Starting at the line that contains "Task: Select the Hotmail account", transcribe each line exactly through the last line of the data. Include nothing else.

Data for this exercise START

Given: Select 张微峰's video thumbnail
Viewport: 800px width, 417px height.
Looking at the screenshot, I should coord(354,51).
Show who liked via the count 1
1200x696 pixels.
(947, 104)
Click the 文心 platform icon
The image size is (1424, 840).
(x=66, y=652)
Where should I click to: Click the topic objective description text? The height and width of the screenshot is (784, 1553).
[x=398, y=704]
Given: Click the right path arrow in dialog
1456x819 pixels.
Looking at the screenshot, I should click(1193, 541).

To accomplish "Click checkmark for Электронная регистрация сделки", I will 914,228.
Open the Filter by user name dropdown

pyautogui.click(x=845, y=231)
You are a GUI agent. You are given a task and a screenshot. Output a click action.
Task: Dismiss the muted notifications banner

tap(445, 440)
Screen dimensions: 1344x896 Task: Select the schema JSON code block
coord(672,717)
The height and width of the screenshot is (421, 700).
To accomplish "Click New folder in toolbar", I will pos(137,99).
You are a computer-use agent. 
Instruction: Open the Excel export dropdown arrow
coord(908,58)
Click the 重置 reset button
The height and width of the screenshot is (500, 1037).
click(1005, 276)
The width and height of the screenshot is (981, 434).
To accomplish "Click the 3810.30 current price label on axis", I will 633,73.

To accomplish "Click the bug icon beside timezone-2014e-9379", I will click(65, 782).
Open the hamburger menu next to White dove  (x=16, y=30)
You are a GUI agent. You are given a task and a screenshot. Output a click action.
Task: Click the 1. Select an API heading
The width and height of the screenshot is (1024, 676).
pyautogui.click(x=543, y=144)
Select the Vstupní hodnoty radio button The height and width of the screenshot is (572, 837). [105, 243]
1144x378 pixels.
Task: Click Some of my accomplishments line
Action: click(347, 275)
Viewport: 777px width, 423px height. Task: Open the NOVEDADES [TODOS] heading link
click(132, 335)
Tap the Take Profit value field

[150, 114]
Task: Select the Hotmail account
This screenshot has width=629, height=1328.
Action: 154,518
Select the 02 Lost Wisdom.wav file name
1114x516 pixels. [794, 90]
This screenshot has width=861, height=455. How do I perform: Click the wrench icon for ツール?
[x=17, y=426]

Data for this exercise END

Response to the exercise:
Task: Select the Hotmail account
This screenshot has width=629, height=1328.
Action: 154,518
Select the 02 Lost Wisdom.wav file name
1114x516 pixels. [794, 90]
This screenshot has width=861, height=455. How do I perform: Click the wrench icon for ツール?
[x=17, y=426]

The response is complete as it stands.